# Opinions ??



## Oisin's Aoire (Jun 17, 2013)

Since he is a rescue , I am just curious what lines you think you see. He is 26 3/4 inches at the withers ( used the guide to measure properly ) and about 78 pounds. 11 months old male. Sorry you can't see his feet , there is just snow everywhere , roads not plowed. His pasterns are really nice , good compact feet. Can probably find an older pic if anyone needs to see them. Also , his fur is SUPER fluffy right now. Not even sure what kind of coat he has. Seems longer than standard especially around his rough and on his back.




Forgive the...emm..photobomb on this one lol


----------



## Lilie (Feb 3, 2010)

Beautiful boy!!!!!


----------



## Oisin's Aoire (Jun 17, 2013)

Thank you


----------



## doggerel (Aug 3, 2011)

He's VERY handsome! I'm not an expert at all, and I'm sure you'll get more professional opinions, but his coat and face remind me of our most recent rescue, who comes from West German show/schutzhund lines. Her coat is also longer than our American line (backyard bred) girl's, but it's not technically a plush coat.


----------



## Oisin's Aoire (Jun 17, 2013)

Thanks! Yes , that is along what I was thinking ,though I have at best a passing knowledge. His fur is rough and longer than what I would consider a standard ( or typical ) length ..but I don't think he is plush enough to be a plush lol

His proportions do not look like other pictures I have seen of American Lines but he does not seem as quite stocky as German Working Lines. At least from photos I have browsed .

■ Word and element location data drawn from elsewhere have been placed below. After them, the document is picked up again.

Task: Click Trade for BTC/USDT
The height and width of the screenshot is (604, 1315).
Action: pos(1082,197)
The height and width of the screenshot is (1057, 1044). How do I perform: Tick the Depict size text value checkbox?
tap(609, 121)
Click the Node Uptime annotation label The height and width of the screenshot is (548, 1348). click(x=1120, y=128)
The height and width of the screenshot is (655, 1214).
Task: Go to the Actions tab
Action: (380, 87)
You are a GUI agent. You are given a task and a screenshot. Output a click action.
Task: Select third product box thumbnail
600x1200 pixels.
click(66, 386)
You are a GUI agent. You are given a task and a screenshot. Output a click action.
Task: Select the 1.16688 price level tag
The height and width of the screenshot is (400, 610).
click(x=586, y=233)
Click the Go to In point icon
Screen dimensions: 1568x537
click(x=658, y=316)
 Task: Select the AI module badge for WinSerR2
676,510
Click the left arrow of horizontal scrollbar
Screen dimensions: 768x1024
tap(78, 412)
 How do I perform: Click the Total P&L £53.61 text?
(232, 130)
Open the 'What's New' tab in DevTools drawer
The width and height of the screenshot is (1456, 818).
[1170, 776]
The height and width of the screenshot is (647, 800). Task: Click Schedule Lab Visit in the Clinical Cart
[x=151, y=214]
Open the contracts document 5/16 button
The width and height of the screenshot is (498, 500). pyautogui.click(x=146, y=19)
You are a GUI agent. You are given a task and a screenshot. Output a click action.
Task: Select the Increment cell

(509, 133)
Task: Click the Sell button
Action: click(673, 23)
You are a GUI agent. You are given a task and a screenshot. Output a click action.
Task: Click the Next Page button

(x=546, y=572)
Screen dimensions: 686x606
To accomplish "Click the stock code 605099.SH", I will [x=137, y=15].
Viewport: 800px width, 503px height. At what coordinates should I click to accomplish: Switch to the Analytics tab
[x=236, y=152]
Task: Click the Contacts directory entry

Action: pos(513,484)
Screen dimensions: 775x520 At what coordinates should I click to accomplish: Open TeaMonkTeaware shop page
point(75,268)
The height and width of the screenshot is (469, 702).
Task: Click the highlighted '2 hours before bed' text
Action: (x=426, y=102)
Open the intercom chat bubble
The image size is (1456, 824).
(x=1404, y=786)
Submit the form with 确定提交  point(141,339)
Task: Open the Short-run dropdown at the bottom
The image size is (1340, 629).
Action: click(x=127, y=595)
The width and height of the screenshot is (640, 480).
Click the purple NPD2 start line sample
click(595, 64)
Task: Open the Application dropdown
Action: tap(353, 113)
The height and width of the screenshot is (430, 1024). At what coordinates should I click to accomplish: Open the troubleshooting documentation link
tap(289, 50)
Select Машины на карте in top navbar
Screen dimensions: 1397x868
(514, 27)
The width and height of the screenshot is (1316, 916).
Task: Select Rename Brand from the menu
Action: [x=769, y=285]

I do not know enough about drive to call him high medium or low. He loves the flirt pole and gets really super excited over it..and he loves to lunge and his absolute favorite is aggressive tug. But then he is pretty chill in the house. Shares his bones with us ( kids included) ..he pushes it into you until you take it from him , admire it , and give it back lol . No food or toy aggression..does not jump on the kids and knock them down though he does herd them. He did knock my son down when he got out and was heading to the street. I did not see it ..my dad was with them. I consider that a good thing. The only personality/training issue we have is effusive greeting of people . It is not like a puppy greeting ..it is a bit more like " let me sniff you all I want no matter what " . It comes off as pushy , not affectionate. I can call him off , but he will trail the person if I am not on him. We are working on it with a trainer , so I'm sure it will resolve.

Anyway , that is his personality in a nutshell if that helps .


----------



## SuperG (May 11, 2013)

Aren't WGSL dogs predominately black and red ???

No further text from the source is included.